─── Text extract ───
A Label Forwarding Information Base (LFIB) is a subset of a Label Information Base (LIB). The LFIB contains an incoming label, an outgoing label, a next hop and an outgoing interface. The LFIB contains what is actually being used to forward packets via label swapping, whereas the LIB contains all possible routes (generated by the underlying routing Link State Protocol) with labels already assigned (assuming frame mode MPLS). The LFIB has only routes that are considered “best” by the routing protocols. The LIB has IP information, label and interface information, but no indication of which is the shortest path to the given destination. Any route in the LFIB will also be in the LIB, but not the other way around.
The industry has standardized on a few Inter-Autonomous System (AS) models that the service providers may deploy. The current industry standards for Inter-AS solutions include the models defined as 10 a (also referred to as option A), 10 b (also referred to as option B), and 10 c.
The first model defined and deployed by many service providers is the 10 a model. The 10 a model requires the provider to build on their ASBR a VRF per VPN, a unique peering interface per VRF, and a unique routing process per VRF. The peer ASBR does the same thereby creating a one-for-one relationship between the two ASBR's. The advantages of the 10 a model include discrete interfaces facilitating QoS mechanisms and explicit resource management methods that protect the memory and processing resources. Likewise, the exposure of the ASBR and the attached network is limited.
The second model defined and deployed by a few service providers is the 10 b model. The 10 b model only requires the provider to build a single interface for each peer and a single routing process on the interface. The routing process (MP-BGP) is able to maintain the segregation of VPN prefixes without having to use discrete VRF's per VPN. The advantages include less memory consumption for the routing prefixes and interfaces, less processor consumption for the routing process, and automatic VPN session binding between the ASBR's.
─── Recorded information ───
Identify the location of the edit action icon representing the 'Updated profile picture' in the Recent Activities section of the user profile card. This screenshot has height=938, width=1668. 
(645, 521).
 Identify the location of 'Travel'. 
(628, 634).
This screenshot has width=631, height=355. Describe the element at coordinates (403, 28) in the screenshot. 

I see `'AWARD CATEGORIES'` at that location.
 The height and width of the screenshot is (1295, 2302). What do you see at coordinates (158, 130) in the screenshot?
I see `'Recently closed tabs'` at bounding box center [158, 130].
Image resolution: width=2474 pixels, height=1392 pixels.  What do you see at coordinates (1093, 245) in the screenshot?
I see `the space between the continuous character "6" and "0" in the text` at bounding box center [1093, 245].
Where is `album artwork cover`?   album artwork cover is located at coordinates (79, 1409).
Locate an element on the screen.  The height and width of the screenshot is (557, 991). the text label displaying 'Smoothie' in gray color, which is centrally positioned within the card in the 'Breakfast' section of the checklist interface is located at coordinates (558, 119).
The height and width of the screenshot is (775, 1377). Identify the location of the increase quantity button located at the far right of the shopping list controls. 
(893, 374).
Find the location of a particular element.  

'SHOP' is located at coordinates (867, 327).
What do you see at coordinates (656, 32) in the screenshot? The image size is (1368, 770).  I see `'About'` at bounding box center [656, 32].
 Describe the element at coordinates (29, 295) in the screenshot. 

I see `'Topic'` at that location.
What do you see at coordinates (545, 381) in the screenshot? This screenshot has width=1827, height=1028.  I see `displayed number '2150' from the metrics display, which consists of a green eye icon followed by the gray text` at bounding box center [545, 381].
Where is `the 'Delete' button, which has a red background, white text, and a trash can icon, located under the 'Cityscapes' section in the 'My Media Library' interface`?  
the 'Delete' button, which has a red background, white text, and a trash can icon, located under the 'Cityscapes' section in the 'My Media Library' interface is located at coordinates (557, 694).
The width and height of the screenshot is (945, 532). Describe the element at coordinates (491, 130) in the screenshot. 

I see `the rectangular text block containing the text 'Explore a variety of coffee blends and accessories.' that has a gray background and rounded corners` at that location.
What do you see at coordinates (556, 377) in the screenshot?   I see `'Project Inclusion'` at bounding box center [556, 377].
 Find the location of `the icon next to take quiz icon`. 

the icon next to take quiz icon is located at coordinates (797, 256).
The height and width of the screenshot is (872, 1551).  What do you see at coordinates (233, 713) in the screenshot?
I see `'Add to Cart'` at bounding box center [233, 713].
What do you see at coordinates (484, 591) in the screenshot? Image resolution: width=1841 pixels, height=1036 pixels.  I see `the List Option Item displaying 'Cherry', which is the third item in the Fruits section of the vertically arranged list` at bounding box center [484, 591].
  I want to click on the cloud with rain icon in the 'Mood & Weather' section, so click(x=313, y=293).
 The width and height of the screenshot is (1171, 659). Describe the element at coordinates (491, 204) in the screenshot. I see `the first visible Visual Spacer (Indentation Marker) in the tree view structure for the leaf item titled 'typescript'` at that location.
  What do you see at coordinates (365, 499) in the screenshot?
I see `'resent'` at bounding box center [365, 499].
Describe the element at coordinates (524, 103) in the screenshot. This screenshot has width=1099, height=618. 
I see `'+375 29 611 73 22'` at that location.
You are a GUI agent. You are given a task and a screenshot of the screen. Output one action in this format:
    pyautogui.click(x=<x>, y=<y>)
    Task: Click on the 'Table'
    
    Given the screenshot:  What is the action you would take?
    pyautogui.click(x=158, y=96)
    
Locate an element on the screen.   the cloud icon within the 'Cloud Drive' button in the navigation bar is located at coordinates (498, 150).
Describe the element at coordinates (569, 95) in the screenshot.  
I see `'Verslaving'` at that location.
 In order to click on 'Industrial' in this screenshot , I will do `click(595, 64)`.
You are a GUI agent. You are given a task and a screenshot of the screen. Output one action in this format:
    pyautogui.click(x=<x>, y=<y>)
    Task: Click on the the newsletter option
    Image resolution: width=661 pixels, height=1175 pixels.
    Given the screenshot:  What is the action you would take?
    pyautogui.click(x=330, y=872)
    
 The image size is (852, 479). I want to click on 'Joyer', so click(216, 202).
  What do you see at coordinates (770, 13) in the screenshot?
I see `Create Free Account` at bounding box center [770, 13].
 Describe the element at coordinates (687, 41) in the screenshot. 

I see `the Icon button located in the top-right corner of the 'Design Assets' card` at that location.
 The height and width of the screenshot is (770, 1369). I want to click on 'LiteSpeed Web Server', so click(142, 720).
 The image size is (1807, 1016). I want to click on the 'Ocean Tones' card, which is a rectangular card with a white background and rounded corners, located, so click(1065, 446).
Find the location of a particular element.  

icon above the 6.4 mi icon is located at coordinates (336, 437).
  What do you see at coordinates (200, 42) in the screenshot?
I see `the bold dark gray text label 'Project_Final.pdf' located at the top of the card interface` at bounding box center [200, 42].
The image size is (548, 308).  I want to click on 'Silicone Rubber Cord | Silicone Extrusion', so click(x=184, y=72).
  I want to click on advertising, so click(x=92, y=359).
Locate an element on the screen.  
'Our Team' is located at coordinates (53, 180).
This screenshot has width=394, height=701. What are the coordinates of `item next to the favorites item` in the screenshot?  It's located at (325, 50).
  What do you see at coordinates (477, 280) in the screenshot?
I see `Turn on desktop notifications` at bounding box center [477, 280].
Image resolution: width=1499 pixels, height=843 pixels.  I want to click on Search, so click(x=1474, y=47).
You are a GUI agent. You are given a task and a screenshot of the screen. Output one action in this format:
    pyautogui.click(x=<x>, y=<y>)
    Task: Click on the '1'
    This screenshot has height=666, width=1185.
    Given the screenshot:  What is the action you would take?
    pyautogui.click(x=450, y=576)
───
> [Written tasks]:
**1.** Copy the MPLS passage between "The industry has" and "network is limited.", inclusive.
**2.** According to the MPLS passage, what four things does the LFIB contain?
**3.** Go on with the MPLS passage from the point where it stops.

> [Answers per task]:
**1.**
The industry has standardized on a few Inter-Autonomous System (AS) models that the service providers may deploy. The current industry standards for Inter-AS solutions include the models defined as 10 a (also referred to as option A), 10 b (also referred to as option B), and 10 c.
The first model defined and deployed by many service providers is the 10 a model. The 10 a model requires the provider to build on their ASBR a VRF per VPN, a unique peering interface per VRF, and a unique routing process per VRF. The peer ASBR does the same thereby creating a one-for-one relationship between the two ASBR's. The advantages of the 10 a model include discrete interfaces facilitating QoS mechanisms and explicit resource management methods that protect the memory and processing resources. Likewise, the exposure of the ASBR and the attached network is limited.

**2.**
- An incoming label
- An outgoing label
- A next hop
- An outgoing interface

**3.**
The third model defined and rarely deployed by service providers is the 10 c method. The 10 c model only requires the provider to build a single interface for each peer and a single routing process on the interface. A routing process (MP-BGP) is able to maintain the segregation of VPN prefixes without requiring a presence on the ASBR. The advantages include even less memory consumption for the routing prefixes since the VPN prefixes are passed around the ASBR. The ASBR has even less processor consumption since the ASBR serves as a core device providing connectivity between the two AS's.
The two most commonly used models—10 a and 10 b—have orthogonal capabilities. Where 10 a is strong, 10 b is weak and vice-a-versa. Table 1 provides a synopsis of the existing solutions.
Routing processes are complex state machines that keep track of the prefixes and the paths to reach the prefixes. Routing processes can be constrained by a number of factors such as the number of peers or adjacencies, the number of routing entries, and the number of potentially viable paths for each routing entry. As the number of prefixes and interfaces increase, the computation complexity increases thereby requiring more processor schedule time. Excessive computational routing complexity on the ASBR may impact any or all the VPN's. As shown in Table 1, the 10 a method requires many routing processes, while the 10 b and 10 c methods require a single routing process.
Interfaces consume memory constructs and typically require an operator to configure the interface and the associate peer entity. The cost of a VPN interface is usually not too cumbersome in an Inter-AS solution as the number of VPNs is typically small. Nevertheless, the interface must be created and correctly associated with the appropriate customer. The 10 a method requires many interfaces, while the 10 b and 10 c methods require a single interface.
Memory is allocated for VPN prefixes. VPN prefixes can create a resource burden on the ASBR. The number of prefixes is not directly controlled by a single provider or customer, but by the aggregate set of operators and customers. For this reason, memory allocated for VPN prefixes may be very precious. The 10 a method requires memory on a per-prefix basis, while the 10 b and 10 c methods require memory on a per-label basis.
The customers of the MPLS VPN are particularly interested in QoS, especially at provider boundaries where SLA's tend to be difficult to enforce. Each enterprise has unique QoS requirements that may be difficult to handle in aggregate; however, provisioning a QoS model per customer is also a challenge especially when there is no discrete point where the QoS model may be applied. The 10 a method requires QoS on a per-VPN basis, whereas the 10 b and 10 c methods require QoS on a global basis.
The Inter-AS model requires a configuration that establishes a relationship between the ASBR's for each VPN. The configuration should be simple to implement and should be easy to replicate. The 10 a method requires more manual configuration, while the 10 b and 10 c methods utilize dynamic configuration.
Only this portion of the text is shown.